> _Document_
* * *

Nunavik survivors gather to grieve and let it all go
“People are ready to talk about these things.”

Close to a hundred Nunavimmiut attended the reunion, which was coordinated by staff at the Nunavik regional board of health and social services. The event, held earlier this month in Inukjuak, was identified as part of a needs assessment done in 2009. (PHOTO COURTESY NRBHSS)
It’s time to move on, they said.
Nearly 100 of Nunavik’s former residential school students gathered in Inukjuak earlier this month for the first reunion of its kind.
They came to grieve, to heal and ultimately, to let go at the gathering, held March 1 to 6 at the Innalik School.
“This needed to happen, it’s been a long time coming,” said Martha Grieg, a former residential school student who is now a Kuujjuaq counsellor. “People are ready to talk about things.”
The “things” Grieg talks about would leave a hole in most people’s lives, but Grieg said she has decided to rise above her pain.
A former student of the Churchill Vocation Centre in the late 1960s, Grieg witnessed the prejudice, isolation and abuse that have become the legacy of the residential school system.

* * *

> _The task_
Rewrite the stretch of the Nunavik article from "Nunavik survivors gather" through "the Innalik School.", renaming "reunion" to "assembly" throughout.

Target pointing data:
* * *

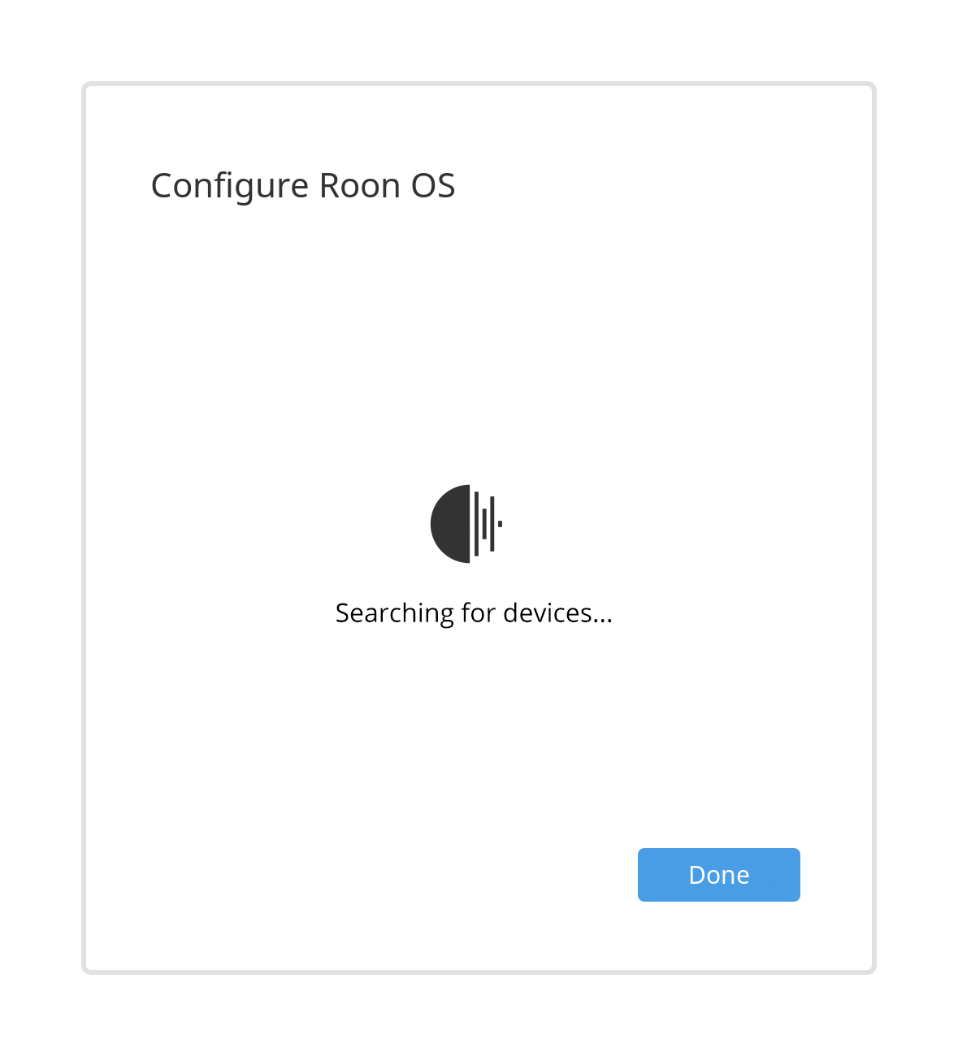Image resolution: width=958 pixels, height=1056 pixels.
Task: Click the Roon app logo in the dialog center
Action: (x=466, y=524)
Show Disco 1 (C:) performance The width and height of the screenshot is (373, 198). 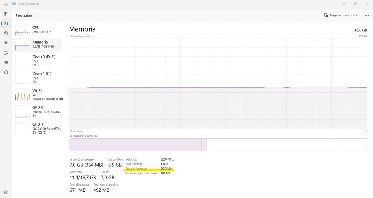point(38,78)
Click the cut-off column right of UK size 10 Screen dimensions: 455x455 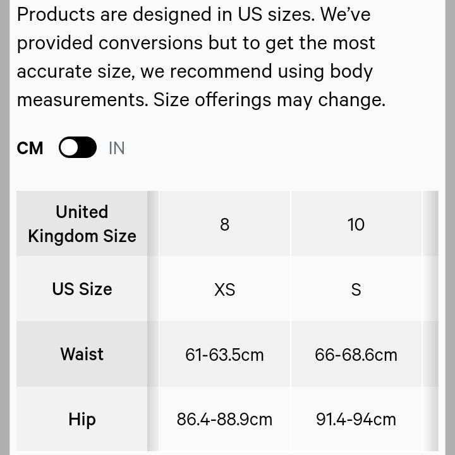(x=430, y=224)
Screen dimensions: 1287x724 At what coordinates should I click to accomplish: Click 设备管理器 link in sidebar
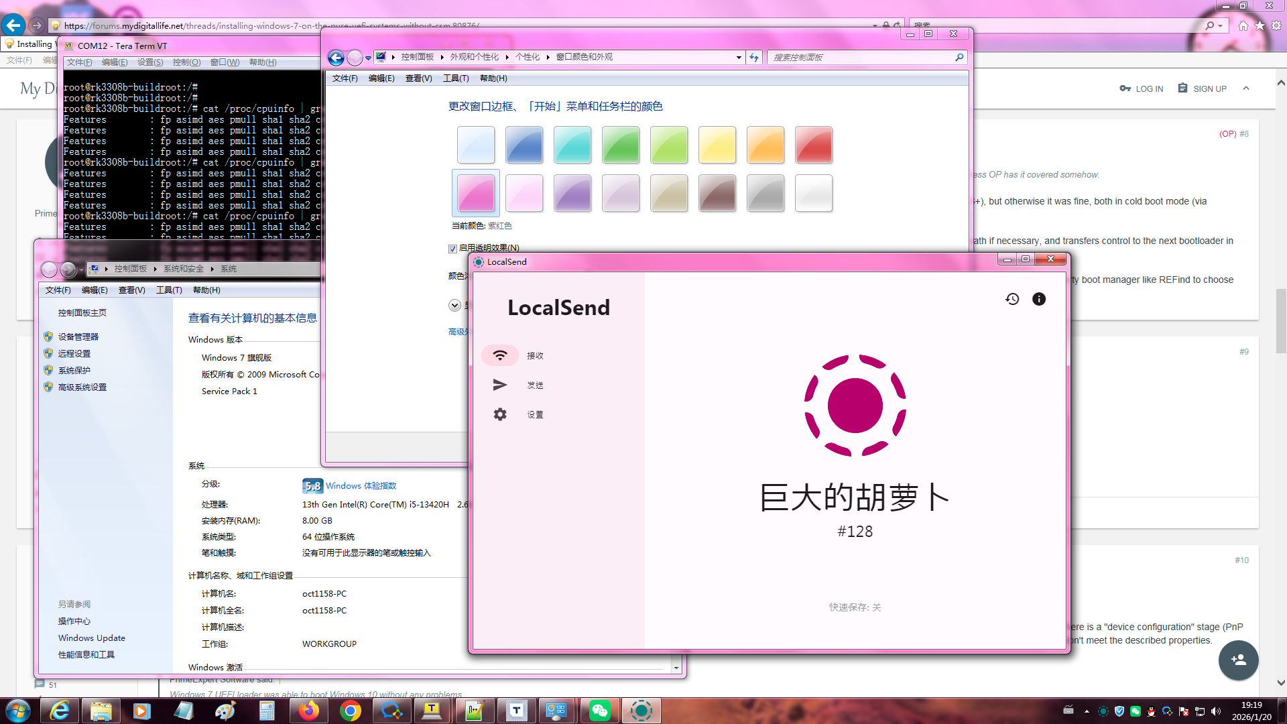[78, 337]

* * *

> _Output of the task_
Nunavik survivors gather to grieve and let it all go
“People are ready to talk about these things.”

Close to a hundred Nunavimmiut attended the assembly, which was coordinated by staff at the Nunavik regional board of health and social services. The event, held earlier this month in Inukjuak, was identified as part of a needs assessment done in 2009. (PHOTO COURTESY NRBHSS)
It’s time to move on, they said.
Nearly 100 of Nunavik’s former residential school students gathered in Inukjuak earlier this month for the first assembly of its kind.
They came to grieve, to heal and ultimately, to let go at the gathering, held March 1 to 6 at the Innalik School.